The MECP2 protein has five different domains: N-terminal domain (NTD), methyl-DNA binding domain (MDB), transcription repressor binding domain (TRD), intermediate domain between methyl-DNA binding and transcription repressor binding domain also called interdomain (ID), C-terminal domain (CTD) (Adams, McBryant, Wade, Woodcock, & Hansen, 2007). Ballestar and coworkers found that MECP2 variations that slightly decrease the specific recognition of the binding site on DNA are able to cause RTT (Ballestar et al., 2005). The majority of RTT causing missense variations are found in the methyl-DNA binding domain, but RTT causing variations have been found in all parts of the protein (Christodoulou, Grimm, Maher, & Bennetts, 2003).
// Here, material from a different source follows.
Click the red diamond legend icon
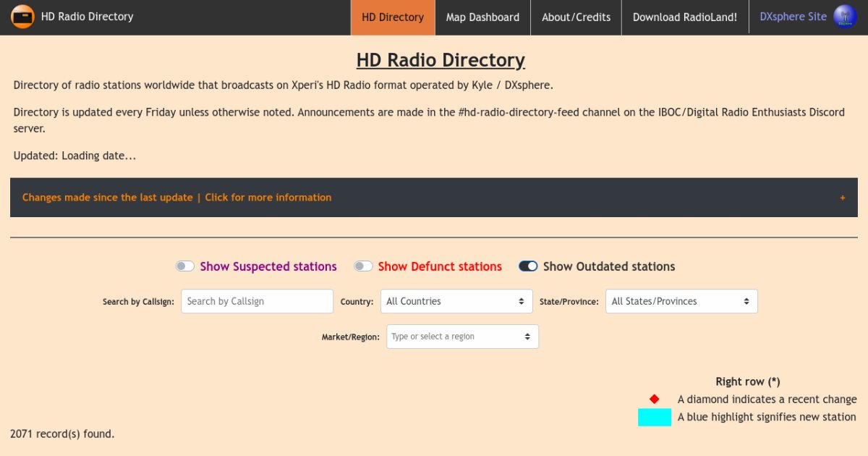 [654, 400]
Some studies have found a distinctive correlation of phenotype severity and variation type (Neul et al., 2008), while others found a rather small or insignificant correlation (Amir et al., 2000; Auranen et al., 2001; Huppke, Laccone, Kramer, Engel, & Hanefeld, 2000; Nielsen et al., 2001).
Due to the rareness of RTT (prevalence about 1:10.000 (Laurvick et al., 2006)), it is important to share and communicate information about disease causing variations to increase the success of identifying genetic causes. In a previous study, we investigated the status of RTT genotype-phenotype databases and the methods that different resources use to share newly identified genetic variants on the example of RTT (Townend et al., 2018). Thirteen different genotype-phenotype databases were identified that are used to collect and share genetic variants annotated with observed or predicted effects. Our main conclusion was that databases store and provide information in very different ways, such that now it is technically infeasible to query multiple databases and combine the results in an efficient and automated way. In line with the IRDiRC aims for rare diseases (http://www.irdirc.org/about-us/vision-goals/), the bioinformatics infrastructure should contribute to store, curate and make data about known disease causing and benign variations available. Therefore, the interoperability of these databases needs to improve to be able to efficiently use their contents in combination.
In this study, we show how to integrate the available RTT genetic and phenotypic data across multiple databases and use the integrated data for further analysis about RTT, in order to investigate variant abundance and distribution and to test variant effect prediction algorithms. We followed the FAIRification workflow (Jacobsen et al., 2020) to make the data more findable, accessible, interoperable, and reusable for computer processing. In line with the FAIR data point specification, a combination of DCAT and Re3Data vocabularies were used to describe the data set [https://github.com/FAIRDataTeam/FAIRDataPoint-Spec/blob/v0.1.0/spec.md]. The resulting ‘FAIR data point’ refers to two distribution formats: one in RDF and one in CSV. RDF was used to create a self-describing, machine interpretable version of the data using existing global ontologies. The CSV distribution is also shared on Figshare (see DOI in results). To our knowledge, the combined data created and used in this study is the largest collection on disease causing and benign MECP2 variations available at this moment.